After a daring escape, aided by Drax the Destroyer (Dave Bautista), these abrasive warriors come together to tackle villainous figures including Ronan the Accuser (Lee Pace), Nebula (Karen Gillan), and Korath (Djimon Hounsou). Predictably so, comic-book aficionados and giddy cinema-goers define Guardians of the Galaxy‘s set fan-base. Pushing its kooky and intriguing narrative into warp speed, this sci-fi actioner delivers on everything it promises. Director/co-writer James Gunn (Slither, Super) injects his off-kilter style into each scene. From the emotionally resonant prologue (placed in front of Marvel’s logo) onward, the movie delivers a balance of charm and poignancy. Mixing sci-fi, action, and comedy tropes, Marvel latest is even more boisterous and hearty than preceding efforts. Scouring the universe, the movie examines the comic-book series and Marvel’s Cinematic Universe simultaneously. As varying factions and figureheads fight for control, the story etches in several cartoonish heroes and villains. Despite the sequel baiting and distracting contrivances, the goodies (led by the Nova Corps) and the baddies (led by high-ruler Thanos (Josh Brolin)) never distort the narrative. Instead, the pacing and tone establish a Star Wars vibe with hints of Serenity and Indiana Jones. Bolstered by a 70s/80s soundtrack, its nostalgic glow pushes everything along with style and gusto. Venturing into the vast reaches of space, this Star Trek-like space opera connects aliens, humans, and animals together organically.

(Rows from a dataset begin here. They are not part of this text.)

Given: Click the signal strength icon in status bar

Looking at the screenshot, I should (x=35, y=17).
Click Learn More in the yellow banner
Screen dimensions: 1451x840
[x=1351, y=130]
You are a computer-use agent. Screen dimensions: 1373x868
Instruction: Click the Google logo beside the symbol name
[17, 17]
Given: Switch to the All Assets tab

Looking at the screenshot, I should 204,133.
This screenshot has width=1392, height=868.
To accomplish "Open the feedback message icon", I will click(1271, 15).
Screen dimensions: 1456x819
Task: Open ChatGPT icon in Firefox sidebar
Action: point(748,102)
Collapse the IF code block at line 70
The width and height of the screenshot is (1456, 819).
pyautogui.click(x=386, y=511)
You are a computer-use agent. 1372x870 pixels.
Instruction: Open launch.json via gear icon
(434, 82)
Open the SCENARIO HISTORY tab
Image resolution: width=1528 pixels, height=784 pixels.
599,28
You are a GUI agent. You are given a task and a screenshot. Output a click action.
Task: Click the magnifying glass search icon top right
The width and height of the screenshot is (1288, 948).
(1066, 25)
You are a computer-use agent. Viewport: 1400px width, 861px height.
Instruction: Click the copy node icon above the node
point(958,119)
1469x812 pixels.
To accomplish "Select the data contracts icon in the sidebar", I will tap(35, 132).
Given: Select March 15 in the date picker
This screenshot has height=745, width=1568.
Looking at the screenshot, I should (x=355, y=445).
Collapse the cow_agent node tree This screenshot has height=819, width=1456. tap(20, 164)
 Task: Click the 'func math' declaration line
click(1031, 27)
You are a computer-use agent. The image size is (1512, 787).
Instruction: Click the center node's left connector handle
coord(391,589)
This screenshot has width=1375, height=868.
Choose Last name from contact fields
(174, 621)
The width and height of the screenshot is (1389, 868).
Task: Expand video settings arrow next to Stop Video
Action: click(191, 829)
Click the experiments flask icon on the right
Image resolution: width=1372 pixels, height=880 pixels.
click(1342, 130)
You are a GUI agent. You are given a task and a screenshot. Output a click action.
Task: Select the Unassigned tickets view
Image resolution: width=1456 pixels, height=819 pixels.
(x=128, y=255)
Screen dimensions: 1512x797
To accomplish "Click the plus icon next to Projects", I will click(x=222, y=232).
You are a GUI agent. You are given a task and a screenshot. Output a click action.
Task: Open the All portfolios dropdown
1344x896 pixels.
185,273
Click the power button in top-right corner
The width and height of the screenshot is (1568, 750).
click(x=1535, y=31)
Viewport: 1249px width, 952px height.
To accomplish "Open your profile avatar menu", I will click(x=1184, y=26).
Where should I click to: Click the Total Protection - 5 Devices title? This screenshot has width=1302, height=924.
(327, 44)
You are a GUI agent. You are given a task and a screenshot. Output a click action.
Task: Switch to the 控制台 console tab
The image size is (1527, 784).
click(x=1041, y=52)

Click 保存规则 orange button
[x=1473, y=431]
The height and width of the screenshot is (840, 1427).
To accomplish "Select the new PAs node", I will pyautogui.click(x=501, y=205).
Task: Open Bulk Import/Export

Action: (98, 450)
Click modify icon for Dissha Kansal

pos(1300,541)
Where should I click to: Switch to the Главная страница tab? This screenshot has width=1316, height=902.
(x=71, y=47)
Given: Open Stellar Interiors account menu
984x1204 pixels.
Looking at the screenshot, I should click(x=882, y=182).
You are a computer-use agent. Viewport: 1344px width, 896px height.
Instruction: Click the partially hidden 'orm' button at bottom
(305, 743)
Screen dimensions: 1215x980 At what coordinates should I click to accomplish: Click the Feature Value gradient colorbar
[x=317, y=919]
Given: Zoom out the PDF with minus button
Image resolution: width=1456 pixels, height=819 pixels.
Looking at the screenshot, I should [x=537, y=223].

“I am Groot.” (Groot (Vin Diesel), Guardians of the Galaxy).

Ronan the Accuser

Ronan the Accuser.

Indeed, Guardians of the Galaxy‘s universe-building techniques inject gravitas and awe into its simple-yet-effective plot. With our five leads at each other’s throats, their zany actions and reactions are worth the admission cost. Drifting between expansive star systems and planets, the movie’s production design eclipses that of both Thor instalments. The Knowhere, a mining district built inside a gigantic skull, is a sight to behold. Handling magic and mystery deftly, Marvel’s latest achieves everything Green Lantern failed at. Despite the confusing space-opera/source material jargon, its story beats and character motivations mature naturally throughout. Without becoming a slapstick farce, the comedic jabs craft memorable and applause-worthy moments. Pulling people from different realms together, our five leads’ camaraderie bolsters this inspired instalment. Outshining its set pieces and genre cliches, the quieter moments make for significant strides. Whenever  our characters sit and talk to one another, the movie’s negatives hurriedly dissipate. Graciously, its unique performers elevate certain set pieces and dialogue moments. Pratt, coming off Parks and Recreation and The Lego Movie, excels in his run-and-gun lead role. As the group’s Han Solo, Quill has the attitude, and dance moves, to match Marvel’s other anti-heroes.  Surprisingly, Bautista, Cooper, and Diesel steal the show from one another as the team’s wackiest members. Their foul-mouthed, vengeful characters solidify this sarcastic yet determined ensemble.

From Quill opening credits dance number to the third act’s spaceship showdown, Guardians of the Galaxy takes to shooting first and taking names second. Fuelled by its retro visuals and puffed-up swagger, this sci-fi actioner signifies the start of Marvel’s immense evolution. With Phase 2 coming to a close, this mega-studio is heading in the right direction. The pressure now rests on Avengers: Age of Ultron‘s God of Thunder-sized shoulders. I anticipate a Rocket/Groot/Iron Man team-up flick by 2019.

Verdict: Marvel’s most ambitious and peculiar effort yet!